In another experiment to close the freedom-of-choice loophole, about 100,000 people from around the world generated random numbers.10 The random numbers were used to set the polarizer angles (or equivalent analyzer settings) in tests of Bell inequalities. Participants generated random numbers by playing a video game online.11 The Bell inequalities were violated, as usual. We conclude that local realism was defeated: the entangled particles did not have definite properties prior to measurement, or if they did, the measurement of one particle affected the other. Alternativ
ely, a superdeterministic power governed the seemingly random choices of 100,000 people so that their choices corresponded with properties that the entangled particles had prior to measurement. In either case, common sense cannot account for the results.
Let’s consider a final assumption that we’ve made all along, which also seems like common sense: the two entangled particles, when separated by an arbitrarily large distance, are in two different places, not a single place. How could this possibly be untrue? Well, what if the two entangled particles are connected by a wormhole, which is a shortcut through space and time (like Madeleine L’Engle’s “wrinkle in time”)? Since both ends of a wormhole are actually the same point, then no matter how far apart the entangled particles are, they occupy the same position!

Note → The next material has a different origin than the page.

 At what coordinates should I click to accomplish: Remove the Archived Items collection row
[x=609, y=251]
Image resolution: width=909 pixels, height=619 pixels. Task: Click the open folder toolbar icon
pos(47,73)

Leonard Susskind and Juan Maldacena advanced this idea several years ago, in 2013.12 The succinct nickname for this conjecture is ER = EPR.
“EPR” refers to the paper Einstein coauthored with Boris Podolsky and Nathan Rosen in 1935, arguing that entanglement reveals a flaw in quantum mechanics: a more complete theory is needed to specify the exact outcome of any possible measurement. Less than two months after the EPR paper was published, Einstein and Rosen (ER) published a paper about (what we now call) wormholes.13 If ER=EPR, then entangled particles are even stranger than we thought, connected via invisible tunnels through space and time!
In fact, a favored view among physicists is that reality is a higher-dimensional space.14 Our ordinary ideas of space and time are inadequate to understand entanglement. To recognize our cognitive limitations, we can imagine a world with fewer dimensions than ours: imagine a society constrained to exist in a flat, geometric plane.15 The two-dimensional people in this world have no concept of three-dimensional space because they have never experienced it.
Now imagine that a three-dimensional titan starts poking the tips of a fork through the two-dimensional world. The fork is poked at random moments through random locations. The two-dimensional people (quivering in terror) perceive the tines of the fork as four isolated, round blobs. They see no possible physical connections among the four blobs; they can completely encircle each blob with a string to prove that it’s isolated from the others. The four blobs always appear at almost the same time, however, and they disappear at almost the same time. Although the two-dimensional scientists can’t predict where or when the blobs will appear, the distance between adjacent blobs is always the same. (Perhaps the blobs expand slightly after they appear, and they shrink before they vanish, but the distance between the centers of the blobs is always the same.)